GE’s Ecomagination Challenge isn’t just an exercise in sustainable innovation. The program also demonstrates GE’s commitment to entrepreneurs and the brilliant ideas needed to fuel progress.
As Andrew Winston wrote for a Harvard Business Review blog post, the challenge grew out of a surprising admission from GE executives.
“We’re looking for new models of innovation. We don’t have all the answers or all the capabilities,” said Beth Comstock, GE’s chief marketing officer and senior vice president.
Those statements may seem initially surprising. After all, GE is a huge corporation with the staff and funding to explore a variety of ideas and initiatives. Yet the company has also realized that, from time to time, the best ideas may come from elsewhere — and they may originate from smaller entities or even individuals who are equally invested in sustainability and innovation.
GE’s Ecomagination Challenge began in 2010, when organizers put out a call for ideas about powering the grid. The challenge expanded to encompass the theme of powering your home. As Winston writes, GE received 5,000 business plans in 12 months, an impressive number given the newness of the program — and a testament to the effectiveness of contests and promotions when considering future strategies.
This year’s winners were announced in June, and include renewable energy for developing countries, smart meter analysis, solar windows, climate control systems and noiseless, green refrigeration systems.
The challenge has already proven so successful that GE has made the program a permanent part of its corporate structure.
“The challenge will now be an established platform at GE; a new innovation group will commit up to $20 million for scaling and commercialization with innovators uncovered through the Challenge,” according to a company release. “In addition, GE and Carbon Trust will introduce a $5 million seed funding initiative in the UK and GE will also launch a region-specific Ecomagination Challenge in China soon.”

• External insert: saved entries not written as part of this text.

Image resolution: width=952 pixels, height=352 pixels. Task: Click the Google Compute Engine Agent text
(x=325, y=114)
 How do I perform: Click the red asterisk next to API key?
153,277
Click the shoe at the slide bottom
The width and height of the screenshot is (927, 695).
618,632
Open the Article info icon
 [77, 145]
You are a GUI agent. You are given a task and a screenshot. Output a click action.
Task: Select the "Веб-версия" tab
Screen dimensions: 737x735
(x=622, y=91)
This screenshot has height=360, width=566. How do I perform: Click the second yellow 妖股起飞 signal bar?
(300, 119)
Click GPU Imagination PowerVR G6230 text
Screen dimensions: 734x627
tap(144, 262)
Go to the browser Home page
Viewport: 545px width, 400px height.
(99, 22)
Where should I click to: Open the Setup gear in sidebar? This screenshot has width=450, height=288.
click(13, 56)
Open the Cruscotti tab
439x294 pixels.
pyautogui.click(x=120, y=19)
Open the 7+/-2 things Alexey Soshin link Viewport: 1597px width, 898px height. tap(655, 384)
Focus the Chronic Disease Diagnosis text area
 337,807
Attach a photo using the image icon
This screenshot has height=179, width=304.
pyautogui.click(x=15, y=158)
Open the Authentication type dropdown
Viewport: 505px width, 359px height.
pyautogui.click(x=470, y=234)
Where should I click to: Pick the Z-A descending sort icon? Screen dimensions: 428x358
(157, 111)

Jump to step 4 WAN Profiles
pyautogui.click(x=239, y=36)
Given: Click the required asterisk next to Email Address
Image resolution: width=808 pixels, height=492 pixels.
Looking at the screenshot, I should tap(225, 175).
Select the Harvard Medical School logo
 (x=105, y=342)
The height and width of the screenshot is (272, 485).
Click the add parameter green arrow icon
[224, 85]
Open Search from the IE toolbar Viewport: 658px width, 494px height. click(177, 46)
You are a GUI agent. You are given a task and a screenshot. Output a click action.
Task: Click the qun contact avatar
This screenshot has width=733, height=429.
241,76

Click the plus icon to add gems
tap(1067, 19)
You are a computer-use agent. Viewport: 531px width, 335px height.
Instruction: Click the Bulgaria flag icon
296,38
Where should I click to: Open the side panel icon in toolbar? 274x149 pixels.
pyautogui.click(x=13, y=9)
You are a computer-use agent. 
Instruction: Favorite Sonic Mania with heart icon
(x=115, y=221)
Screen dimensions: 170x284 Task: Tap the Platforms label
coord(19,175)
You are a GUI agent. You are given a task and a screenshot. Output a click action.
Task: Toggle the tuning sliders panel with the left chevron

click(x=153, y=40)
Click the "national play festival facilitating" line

We applaud GE and the companies who have followed in its footsteps. Our communities are a little-tapped resource of feedback and ideas that help shape the future — and change the way that all of us do business. It’s the importance of that sort of community investment that inspired us to create the Battle of the Brains challenge in Kansas City, part of our ongoing commitment to local youth and STEM education.
We’re eager to see what future iterations of the Ecomagination Challenge bring to GE, its products and its processes. Inspiration truly is all around, and it’s time for all of us to tap into this powerful resource.